BEGIN

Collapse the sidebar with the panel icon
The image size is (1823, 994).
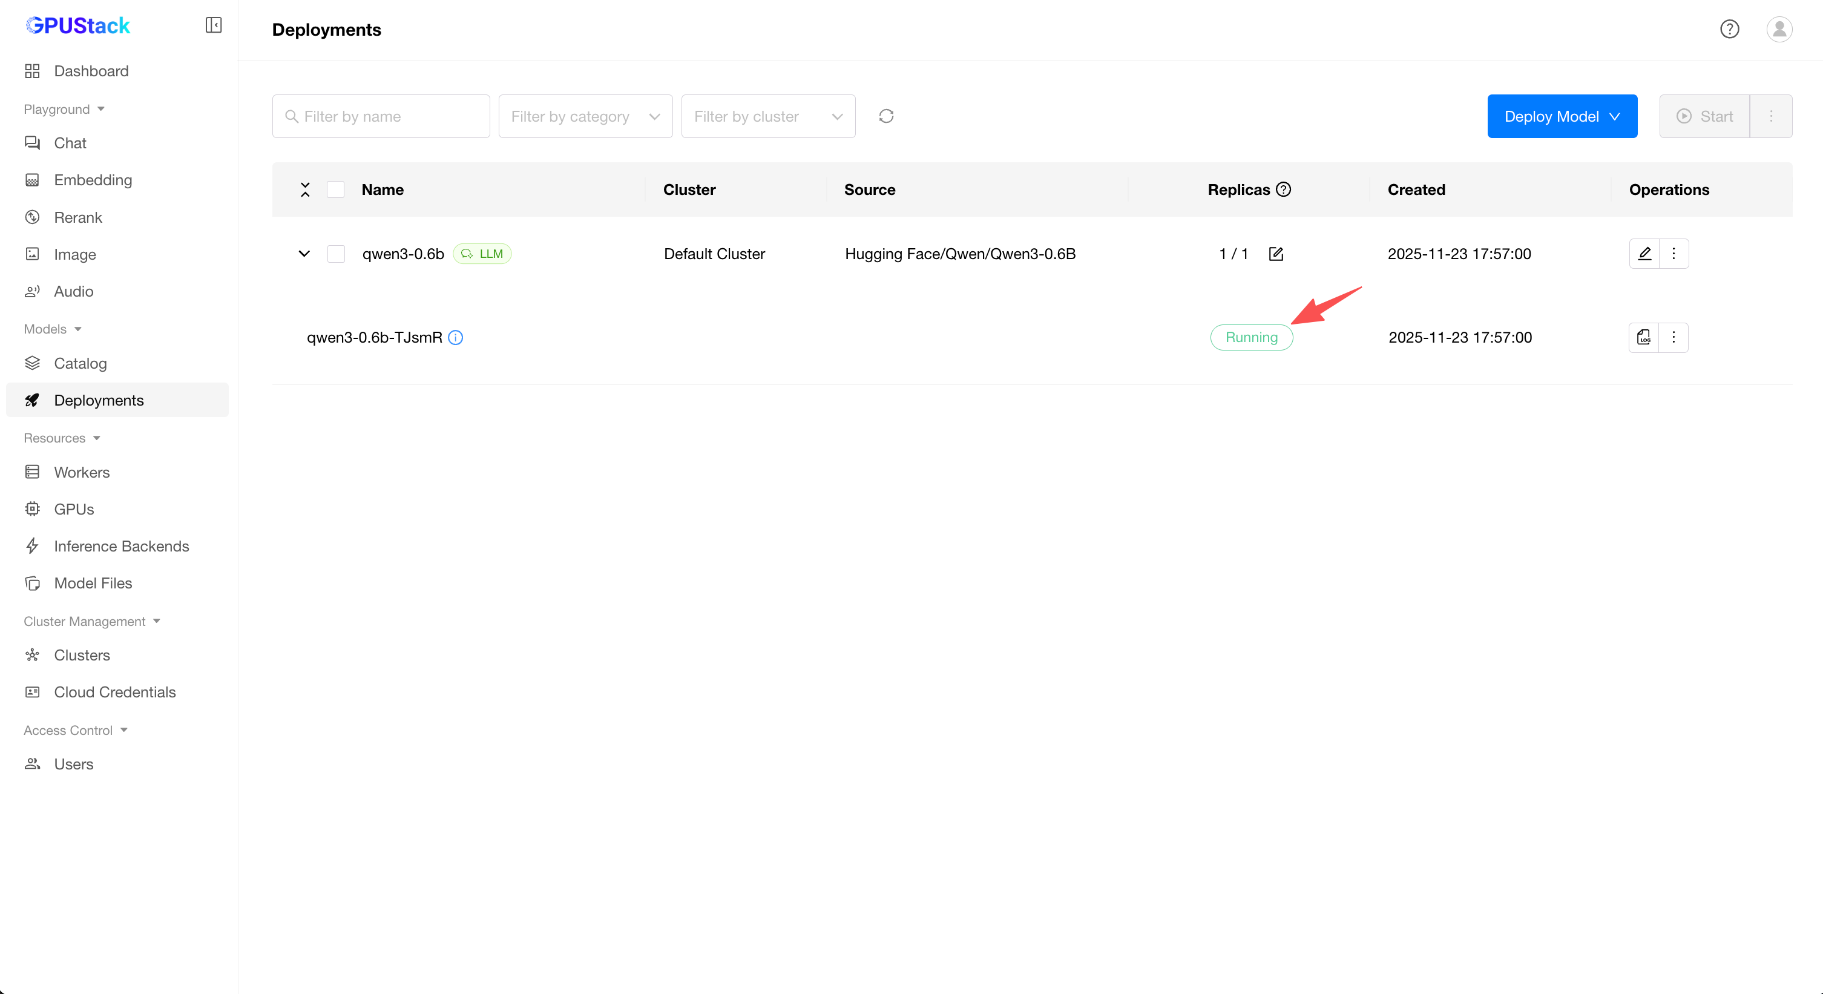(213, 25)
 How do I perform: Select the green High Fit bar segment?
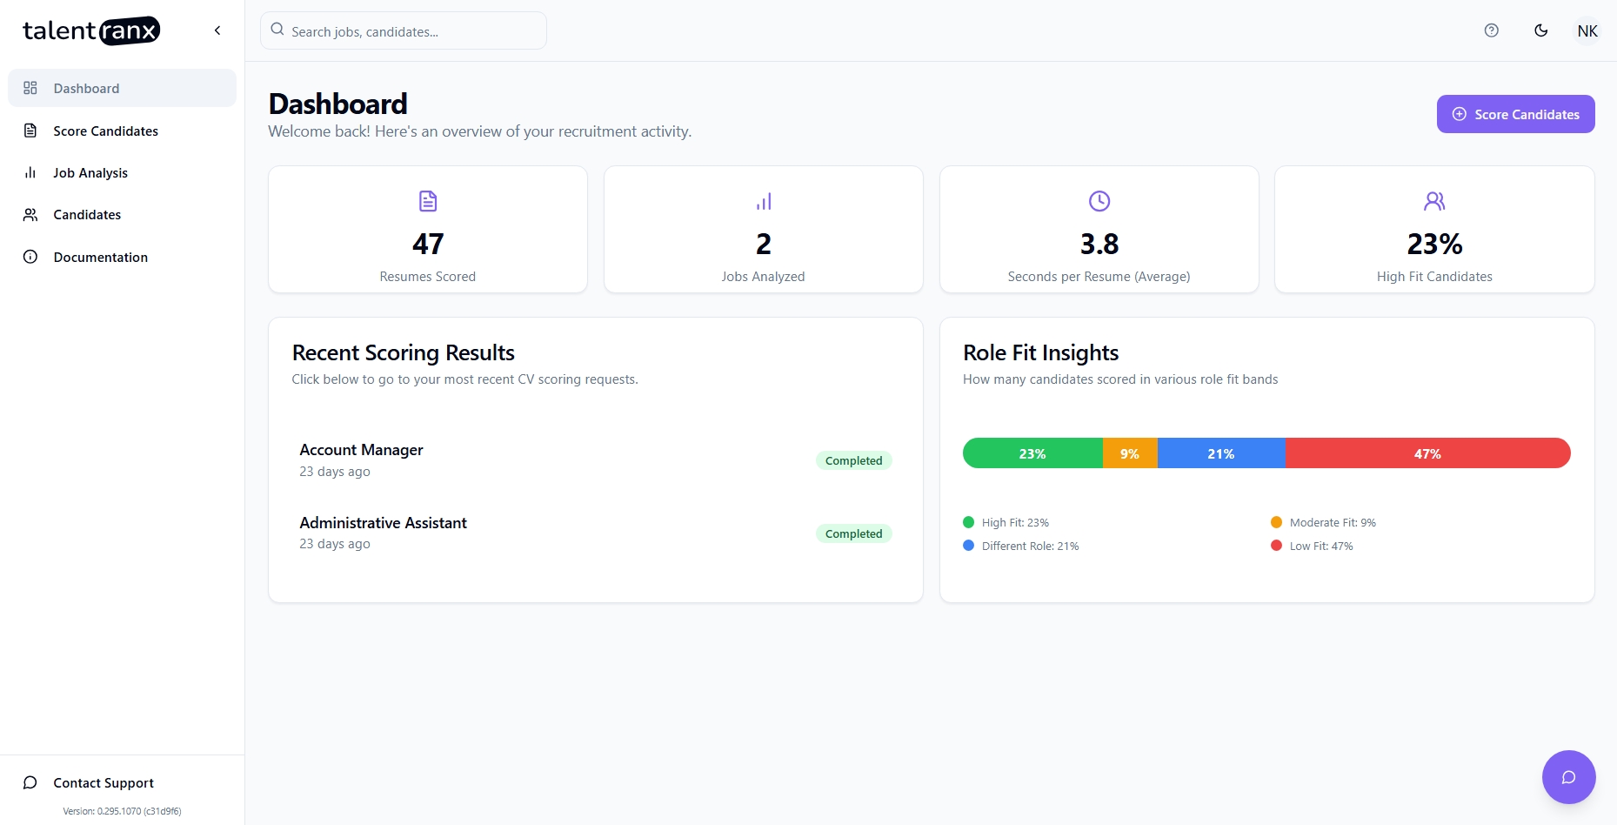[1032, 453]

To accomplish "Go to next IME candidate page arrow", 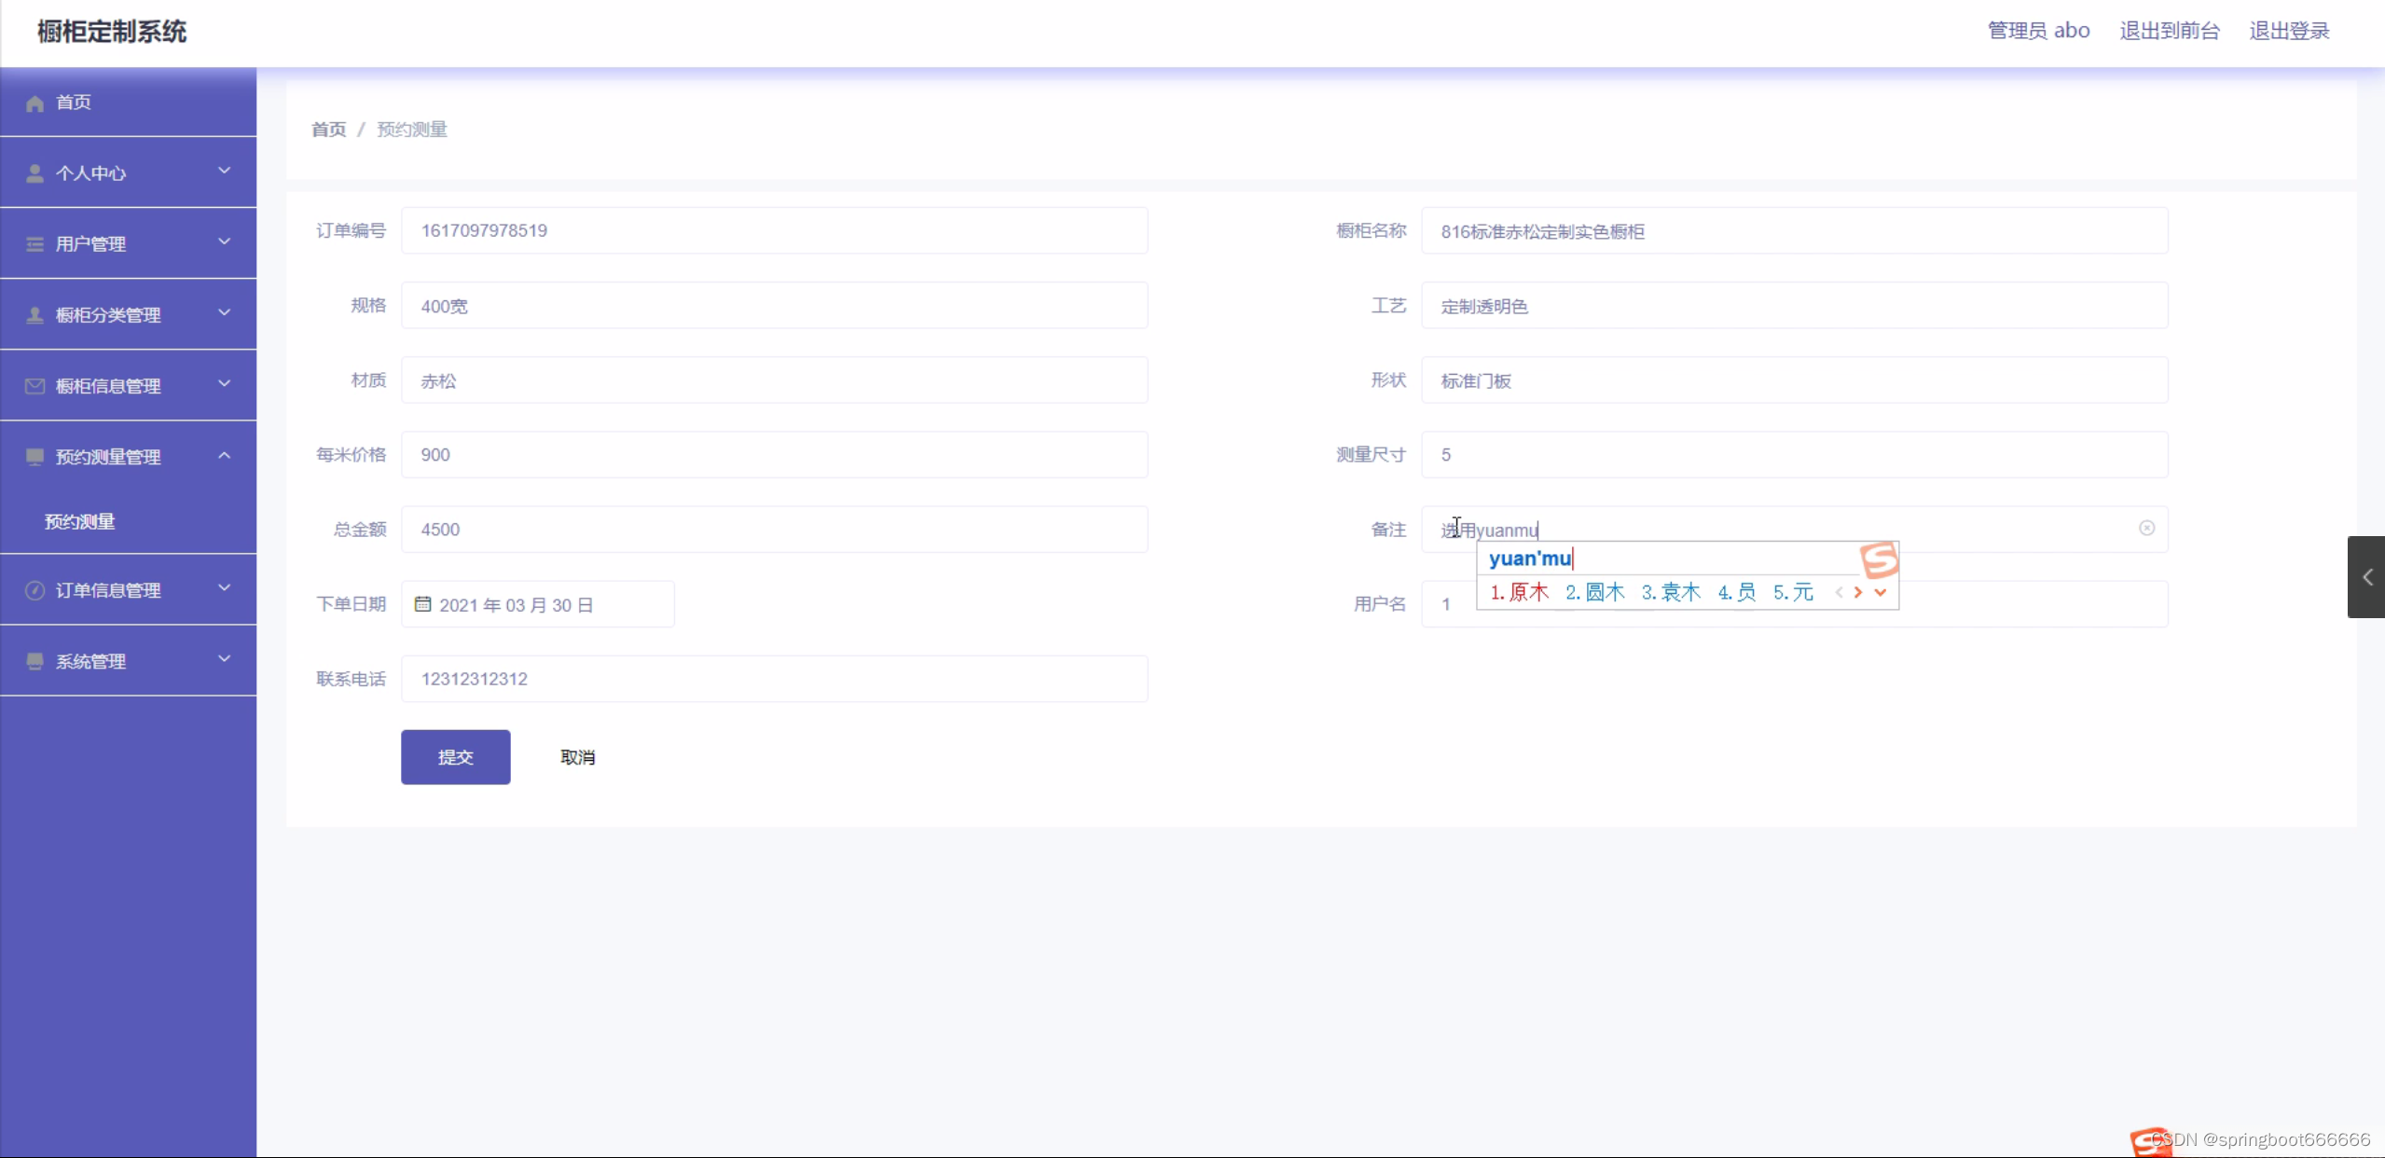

END

◆ **Activity**: Please repeat all of the data exactly as it stands, leaving the pictures out.

◆ **Task output**:
Collapse the sidebar with the panel icon
The image size is (1823, 994).
(213, 25)
 How do I perform: Select the green High Fit bar segment?
[1032, 453]

To accomplish "Go to next IME candidate page arrow", 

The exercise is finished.